ASSIGNED TASK: Your answer must be the full listing below, repeated exactly, with no pictures in it.

[EXERCISE INPUT — start]

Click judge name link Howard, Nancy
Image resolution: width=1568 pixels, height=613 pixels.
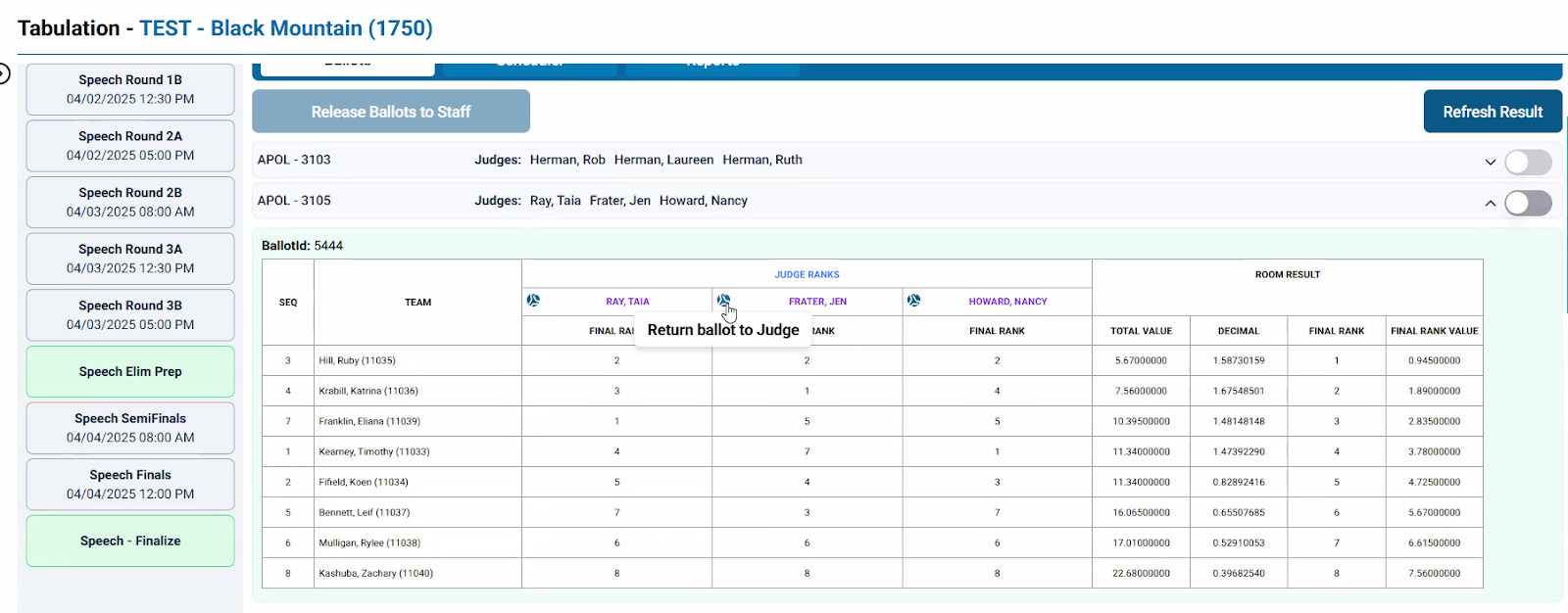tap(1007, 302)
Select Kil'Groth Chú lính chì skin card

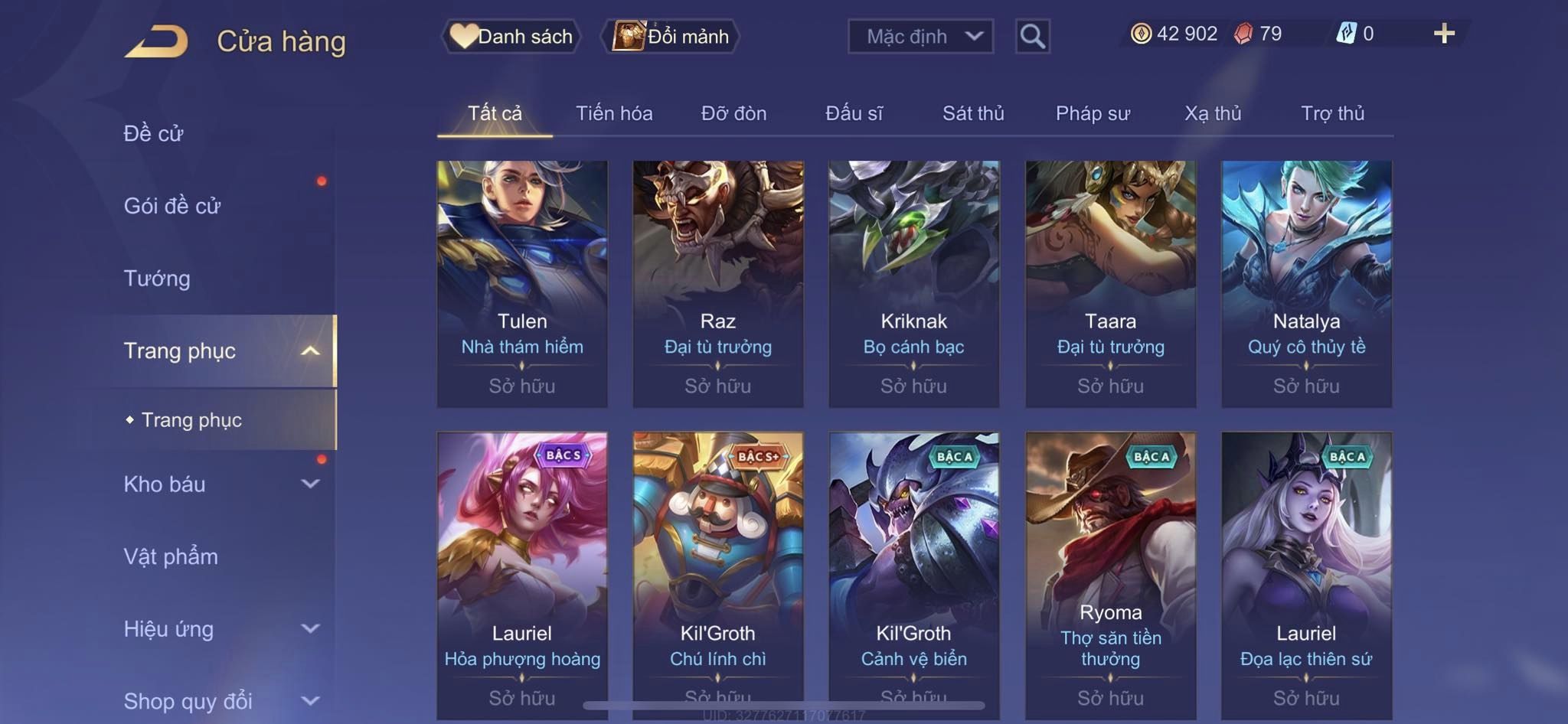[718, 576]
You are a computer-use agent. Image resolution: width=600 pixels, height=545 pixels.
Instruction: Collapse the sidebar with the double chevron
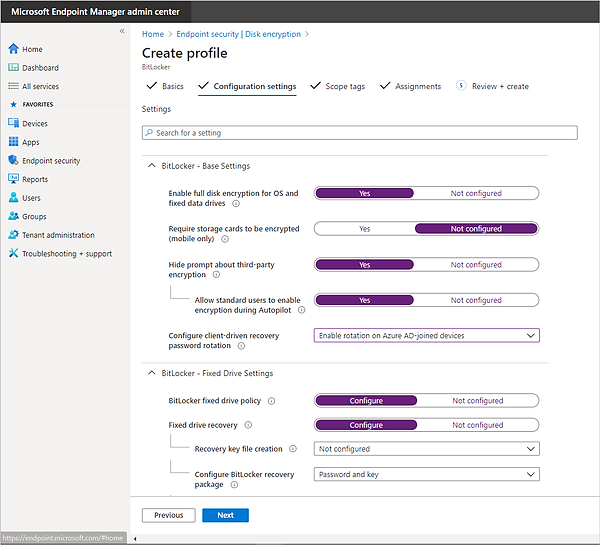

[EXERCISE INPUT — finish]

EXERCISE SOLUTION:
Click judge name link Howard, Nancy
Image resolution: width=1568 pixels, height=613 pixels.
tap(1007, 302)
Select Kil'Groth Chú lính chì skin card

[718, 576]
You are a computer-use agent. Image resolution: width=600 pixels, height=545 pixels.
Instruction: Collapse the sidebar with the double chevron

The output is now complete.